The Founding of CHRI: A Memoir

The Founding of CHRI: A Memoir


CHRI began as an idea floated at a conference in Cumberland Lodge, a residential centre in Windsor Great Park, England. The conference was called to look at the state of the Commonwealth after many African and Asian sports teams had boycotted the Edinburgh Commonwealth Games in 1986. Their protest was at the softness of the British government, led by Margaret Thatcher, on South African racism – the apartheid system. At the Nassau summit the previous year she was only prepared to move a “teeny, teeny” bit to impose sanctions on the apartheid regime.

So was the Commonwealth breaking up? Was the Commonwealth worth salvaging? The conference at Cumberland Lodge included many knowledgeable people who supported the association, but they were also critical.

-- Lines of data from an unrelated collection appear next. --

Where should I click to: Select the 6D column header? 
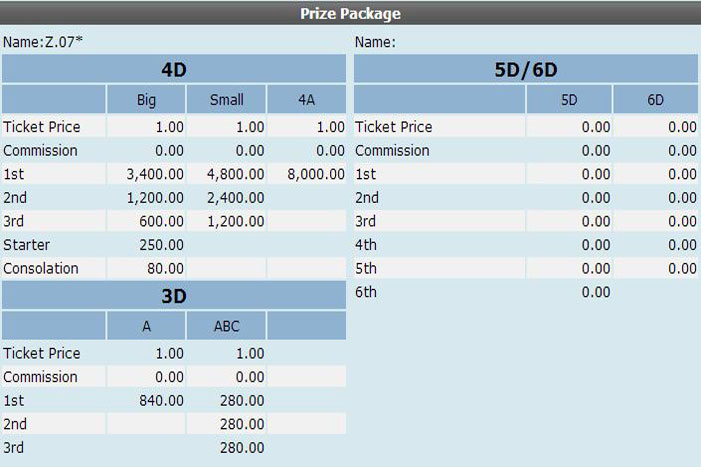[655, 100]
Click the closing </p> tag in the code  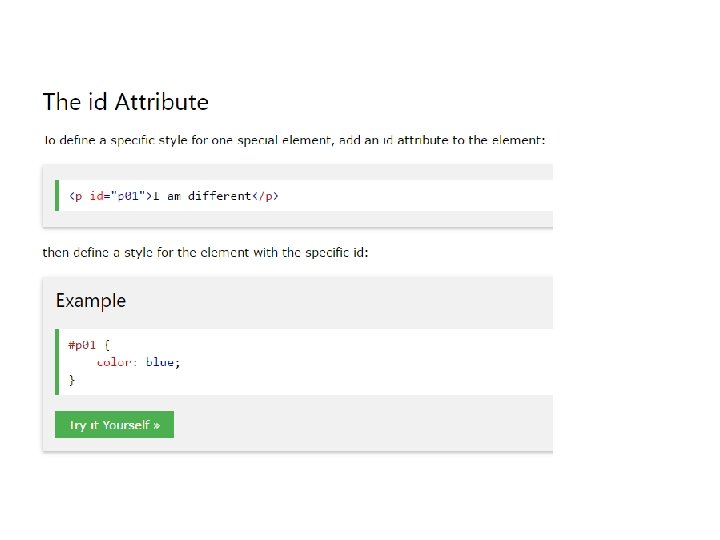click(x=266, y=196)
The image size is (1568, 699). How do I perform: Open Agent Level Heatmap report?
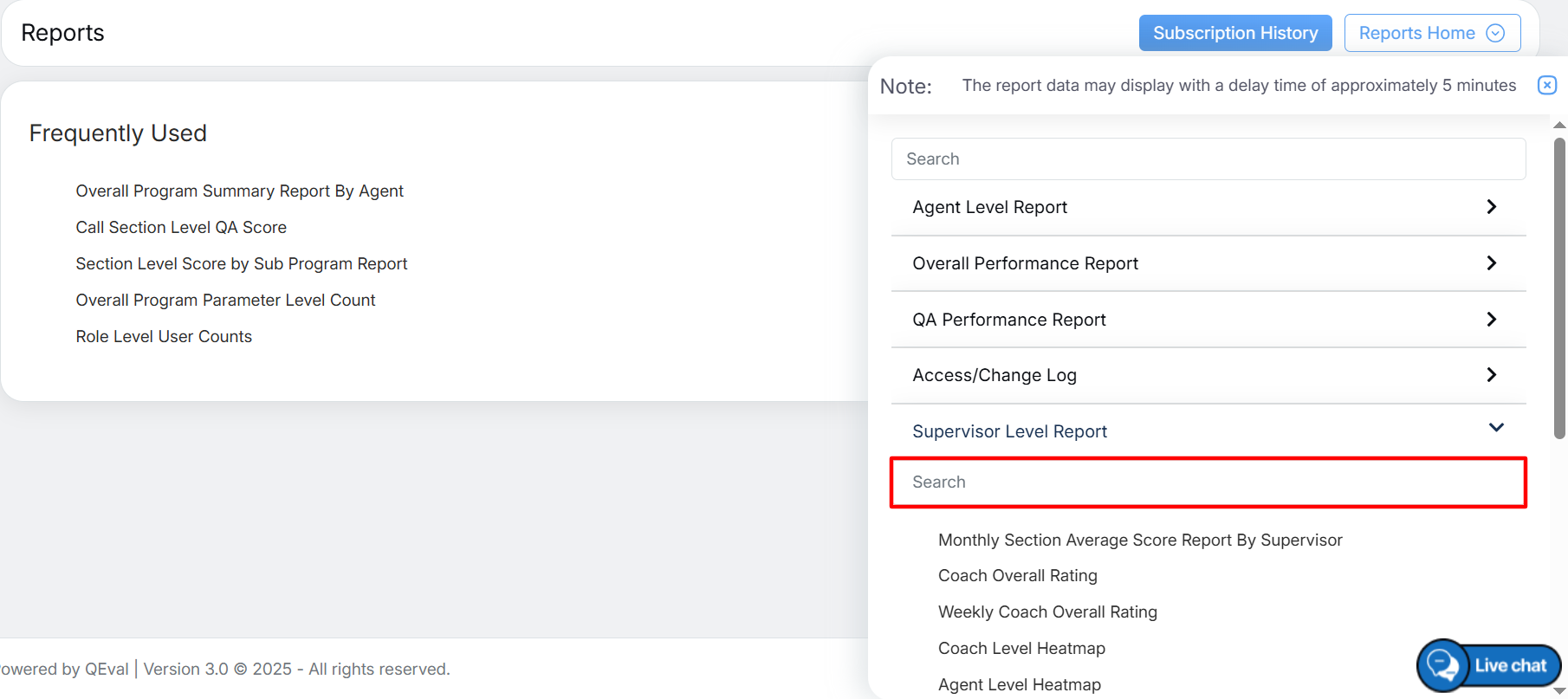(1019, 684)
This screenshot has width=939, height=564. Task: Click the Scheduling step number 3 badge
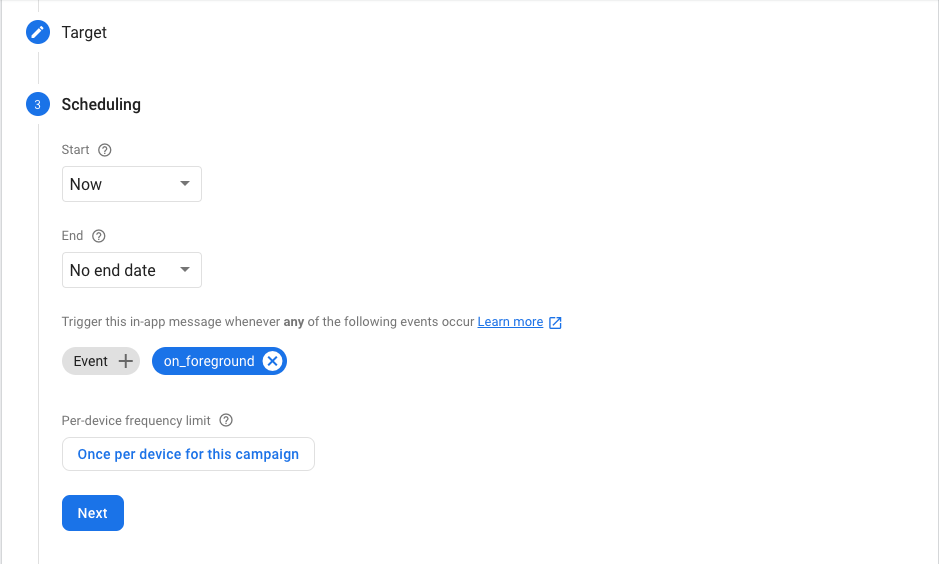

They realised that there was hypocrisy among states which practised human rights abuse with little democracy – there were several one-party and military governments then – which were happy to ignore their own faults while attacking apartheid. South African propagandists pointed this out, and the Commonwealth had no convincing reply.

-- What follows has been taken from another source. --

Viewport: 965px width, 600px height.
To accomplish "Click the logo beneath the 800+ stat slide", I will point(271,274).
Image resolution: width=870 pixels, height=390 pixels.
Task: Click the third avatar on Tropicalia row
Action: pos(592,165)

The conference broke into small groups at one point and in one of these – which included Derek Ingram, the father of Commonwealth journalism, myself and four or five others – we put forward the case for a new initiative to promote human rights throughout the Commonwealth. We had no clear idea then how to do it, but were influenced by the example of the Eminent Persons Group (EPG) of 1985-6, which visited South Africa in an attempt to get talks going to end apartheid.

In the summer of 1987, with two meetings at the then Commonwealth Institute (where Derek was a long-serving governor, and I was deputy director) we fleshed out the idea and won the support of some Commonwealth bodies – initially the Commonwealth Journalists Association, the Commonwealth Trade Union Council and the Commonwealth Lawyers Association. A paper went to the 1987 summit in Vancouver, calling for a Commonwealth initiative.

The 1987 summit saw some tightening of the screws on white South Africa, continuing attacks on the Thatcher government by the majority of Commonwealth states, and the setting up of a special fund to assist the embattled Frelimo government in Mozambique. But there was no inter-governmental Commonwealth initiative for human rights. It was only then, with the backing of more non-governmental bodies that we decided to set up our own Initiative.

Our format, borrowed from the EPG for South Africa, was to appoint a high-level inquiry group nominated by supporting Commonwealth bodies and we were lucky to get Flora MacDonald, a former Foreign Minister of Canada, to chair CHRIit. Their report, “Put our world to rights” was published in 1991. It was a key influence on the Harare Summit in that year, which led to the commitment to just and accountable governance, the rule of law, and fundamental human rights.